Java LDAP authentication with username

Question

Ok, this is driving me crazy. I'm trying to create an LDAP authentication with Java and everything is fine if I use my First name and Last name in the SECURITY_PRINCIPAL. This is my code:

 try {
    Hashtable<String, String> ldapEnv = new Hashtable<String, String>();
    ldapEnv.put(Context.INITIAL_CONTEXT_FACTORY, "com.sun.jndi.ldap.LdapCtxFactory");
    ldapEnv.put(Context.PROVIDER_URL,  "LDAP://myldap.mydomain.com:389");
    ldapEnv.put(Context.SECURITY_AUTHENTICATION, "simple");
    ldapEnv.put(Context.SECURITY_PRINCIPAL, "CN=FirstName LastName" + ",ou=Users");    
    ldapEnv.put(Context.SECURITY_CREDENTIALS, "password");

    DirContext ldapContext = new InitialLdapContext(ldapEnv, null);
    }
    catch (Exception e) {
      System.out.println(" bind error: " + e);
      e.printStackTrace();
   }

The problem is that it does not work with my username.
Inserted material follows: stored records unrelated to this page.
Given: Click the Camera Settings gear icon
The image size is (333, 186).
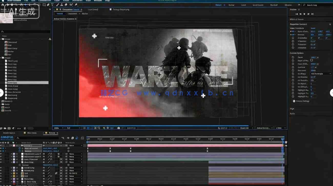Looking at the screenshot, I should [x=294, y=101].
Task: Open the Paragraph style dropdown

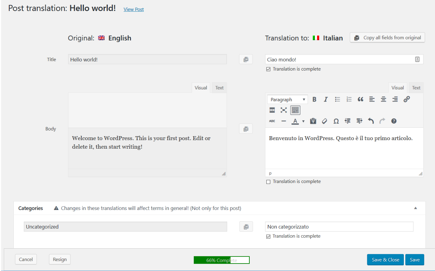Action: (x=287, y=99)
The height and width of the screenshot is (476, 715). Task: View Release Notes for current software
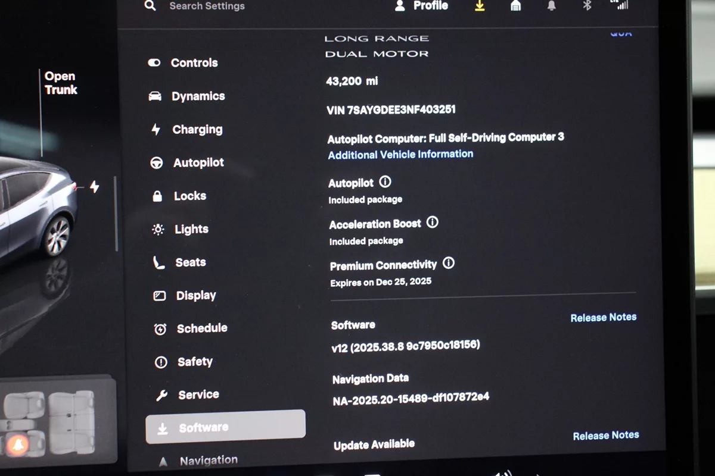pos(603,318)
If I try:

ldapEnv.put(Context.SECURITY_PRINCIPAL, "CN=myusername" + ",ou=Users");

Or

ldapEnv.put(Context.SECURITY_PRINCIPAL, "uid=myusername" + ",ou=Users");

I always get [LDAP: error code 49 - 80090308: LdapErr: DSID-0C0903A9, comment: AcceptSecurityContext error, data 52e, v1db1]

This only seems to work with my First name and Last name for some reason. I checked the AD and my sAMAccountName is my correct username. Not sure why this is happening. Anyone else had such issues? Can I pass something else to Context.SECURITY_PRINCIPAL? I tried ldapEnv.put(Context.SECURITY_PRINCIPAL, "sAMAccountName=myusername" + ",ou=Users"); but it also fails... Can anyone please help?

Answer 1

EJP, thanks for your input. You are indeed correct but I was looking for something simple - just pass a username and password to the AD and see if it authenticates or not .I should have been more specific in my first post. Your suggestion will work but I think this is much simpler:

            Hashtable props = new Hashtable();
            String principalName = "[email protected]";
            props.put(Context.SECURITY_PRINCIPAL, principalName);
            props.put(Context.SECURITY_CREDENTIALS, "mypassword");
            DirContext context;

                //try to authenticate
            try {

                   context = com.sun.jndi.ldap.LdapCtxFactory.getLdapCtxInstance("LDAP://myldap.mydomain.com:389" + '/', props);
                   context.close();                    
            }

This way I don't care about the DN. Just passing the username@domain and voila - works like a charm :) Thanks again!

Answer 2

There is no entry whose DN contains a UID or CN=username. You have to provide an entry which exists, not just an arbitrary string of attributes. The usual technique is to bind as an admin user, search for the user who has that UID or whatever he provided to your login system, retrieve the DN of that user, then try to bind as that DN with the user-supplied password.